Bruce Charlton said...

@Crosbie - So eager was I to rant against Dunbar's number (!), that I forgot to provide a relevant comparison. To administer Norway, with a smaller population than Denmark, the Third Reich required 3,000 Germans - which is considerably more than thirty-fold extra, per unit of population.

The point made was that Germany wanted to be efficient in their exploitation - to get the most resources from their colony (especially in food) for the least input of manpower and effort. Soft totalitarianism - if you can get away with it - is far more efficient than the hard type; but the basic system (i.e. totalitarianism) is the same.

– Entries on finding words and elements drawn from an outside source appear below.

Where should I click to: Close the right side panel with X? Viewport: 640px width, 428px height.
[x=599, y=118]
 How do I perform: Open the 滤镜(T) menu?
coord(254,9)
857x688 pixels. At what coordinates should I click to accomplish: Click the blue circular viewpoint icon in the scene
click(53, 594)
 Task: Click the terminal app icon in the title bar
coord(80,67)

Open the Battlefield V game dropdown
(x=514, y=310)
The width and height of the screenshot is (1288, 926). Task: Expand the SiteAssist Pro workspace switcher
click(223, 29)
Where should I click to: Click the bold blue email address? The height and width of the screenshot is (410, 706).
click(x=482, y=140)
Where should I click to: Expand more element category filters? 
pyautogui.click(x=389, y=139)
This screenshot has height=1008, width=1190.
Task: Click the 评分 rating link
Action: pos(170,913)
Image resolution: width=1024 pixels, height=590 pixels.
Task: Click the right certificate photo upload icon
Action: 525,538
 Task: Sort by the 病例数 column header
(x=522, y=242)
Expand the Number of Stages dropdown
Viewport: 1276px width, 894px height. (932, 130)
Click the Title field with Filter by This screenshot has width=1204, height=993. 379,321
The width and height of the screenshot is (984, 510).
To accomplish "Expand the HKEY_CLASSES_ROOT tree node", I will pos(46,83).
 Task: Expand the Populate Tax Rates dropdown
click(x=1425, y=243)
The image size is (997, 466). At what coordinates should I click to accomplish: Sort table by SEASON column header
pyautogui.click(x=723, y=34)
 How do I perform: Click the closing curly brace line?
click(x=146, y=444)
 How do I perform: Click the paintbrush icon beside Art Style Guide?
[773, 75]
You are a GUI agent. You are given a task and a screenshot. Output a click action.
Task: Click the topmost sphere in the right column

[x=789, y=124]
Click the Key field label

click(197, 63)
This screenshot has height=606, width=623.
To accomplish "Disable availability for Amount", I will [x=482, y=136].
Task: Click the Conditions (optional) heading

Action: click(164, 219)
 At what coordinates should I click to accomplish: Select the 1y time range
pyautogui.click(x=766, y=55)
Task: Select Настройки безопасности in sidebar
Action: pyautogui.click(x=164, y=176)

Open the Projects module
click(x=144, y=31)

The way in which here-and-now Western soft totalitarianism is auto-subverting (for instance by investing in vast and accelerating mass immigration with increasing "antiracist" preferences) *will* lead to the need for hard totalitarianism, or else social collapse - which indicates that the Western totalitarian system has broken down, internally - and is now strategically seeking to destroy itself.

Rich said...

Bruce, you might like Byung Chul Han's Psychopolitics: Neoliberalism and New Technologies of Power. He writes about how soft power is more effective than hard power. When there isn't any *one* to rebel against there isn't any rebellion. Which is very much what we see in the west, there is no rebellion, but the soft power is immense and all-consuming for most everyone.

Bruce Charlton said...

@R - One of the ain factors in enabling more effective "soft" power is probably the vast expansion of mass media, plus I think the leadership class learned lessons from the dictatorships of the mid-war era.